Ryan Zinke hopped off a boat after touring the Okefenokee National Wildlife Refuge.
The secretary of the Department of the Interior was headed to Florida last week to check out Irma damage near the Everglades and Lake Okeechobee. He saw the Okefenokee on a map, covering more than 600 square miles in southeast Georgia, and decided to add it to the itinerary.
At the end of his visit, the Interior secretary made it clear he has no intentions of draining this swamp.
“This is a unique refuge,” he said. “I’m going to come back, because this is worth a couple more trips.”
When it comes to pieces of the Department of the Interior, national wildlife refuges often get overshadowed by their higher-profile cousins in the National Park System.
We have more than 500 refuges, starting with the one Teddy Roosevelt created near Vero Beach in 1903 (Pelican Island). With the second week in October designated as National Wildlife Refuge Week, it’s a fitting time to stop and appreciate these places.
It was good to see the Interior secretary doing that with the Okefenokee. When you visit a place, you’re more apt to care about protecting it. He and his wife seemed geniunely interested and excited about what they saw in the swamp.
I don’t doubt that Zinke, a Montana native, loves the outdoors. But some Americans are concerned about the future of the public lands he oversees, about plans to cut budgets and shrink pieces of the National Park System. We worry that some in Washington and the White House don’t have a connection to the America that Teddy Roosevelt loved and protected — the America that attracted more than 300 million visitors last year.
Five years after Pelican Island was created, Roosevelt used the Antiquities Act to protect more than 800,000 acres in Arizona as Grand Canyon National Monument. It’s one of quite a few iconic national parks that started as a national monument.
Ralph Henry Cameron, an Arizona senator and businessman who fought against Grand Canyon National Monument, eventually sued. He didn’t want all that land locked away. He wanted more mining. He said the Antiquities Act was being misused, that it was designed to protect small ancient sites, not large landscapes. The Supreme Court ruled against Cameron in 1920.

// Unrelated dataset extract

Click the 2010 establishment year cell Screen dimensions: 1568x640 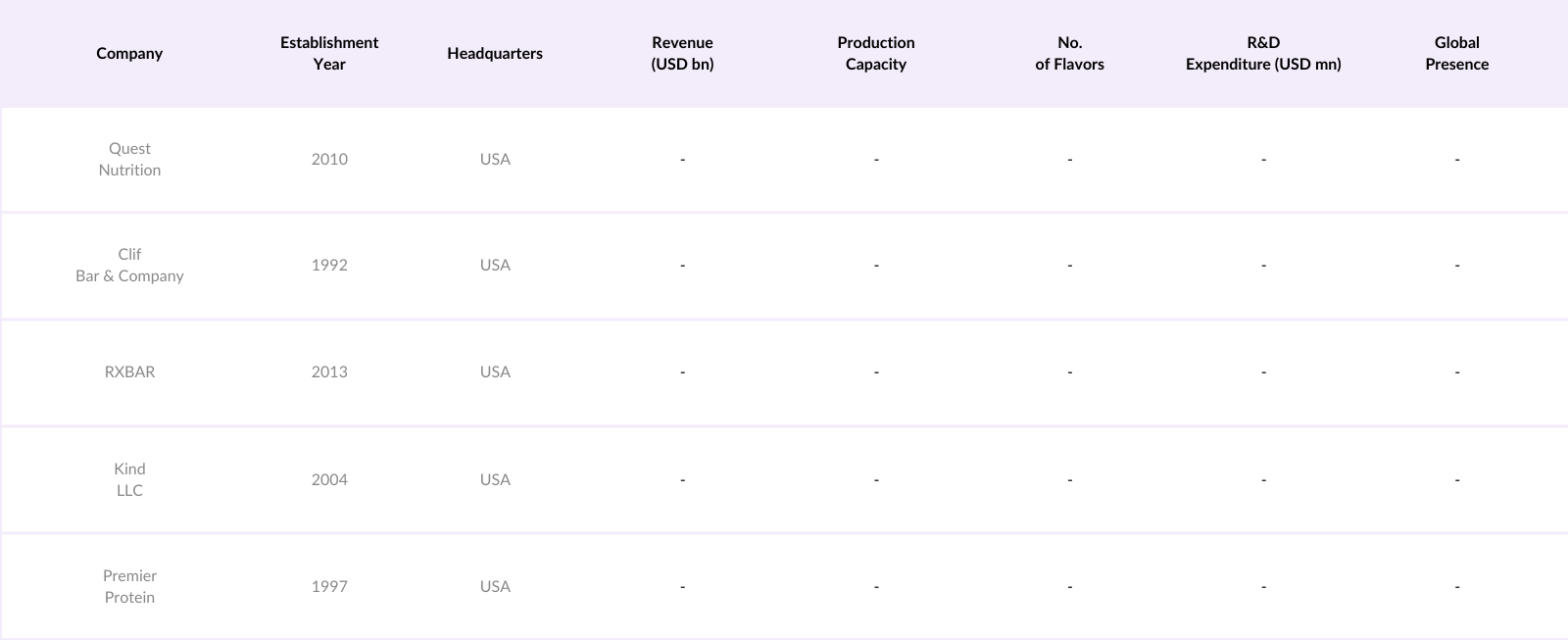329,159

Nearly 100 years later, this same argument has been renewed. In April, President Trump issued an executive order for Zinke to review 27 national monuments created by the last three administrations.
While Zinke has faced criticism for his use of charter flights for government business — during his Okefenokee stop, an Interior staffer made a point to note the secretary was driving on this trip — my concern isn’t so much where he has gone, or even how he got there. It’s where he hasn’t gone and the conclusions he has reached.
He only visited eight of the 27 national monuments under review. While he talked about listening to local voices, he often avoided some of the most local and American of voices — tribes supporting the monuments — and produced a report that dismissed public comments overwhelmingly opposing changes as a “well-orchestrated national campaign.”
His report recommends changes to 10 parks.
During the Okefenokee stop, he said that the Antiquities Act was designed to protect objects, not a large landscape. When asked how the current argument differs from the one Ralph Cameron made 100 years ago about Grand Canyon National Monument, Zinke said: “What was the object? It was the Grand Canyon.”
I’ve sometimes wonder where today’s leaders would have stood a century ago in the heated battle over preserving the Grand Canyon. Even more relevant is where they’ll stand on its preservation today and tomorrow.
The Grand Canyon isn’t one of the places under review. But it is under attack – threatened by hopes of nearby development, uranium mining and much more.
“Are We Losing the Grand Canyon?” asked a National Geographic story.
Kevin Fedarko wrote the piece. He has spent years rafting and hiking the Grand Canyon. His book, “The Emerald Mile,” is a great read about a record-setting river trip in the canyon. He’s in Florida this week, speaking at a First Amendment Foundation event Wednesday night in Orlando.
The title of his talk is the same as headline of the National Geographic story, ominously minus the question: “Losing the Grand Canyon.”
He says that what is happening in Arizona is relevant in Florida, Georgia and everywhere public lands still exist.
“If we can’t protect this one place, what else can we protect?” he said.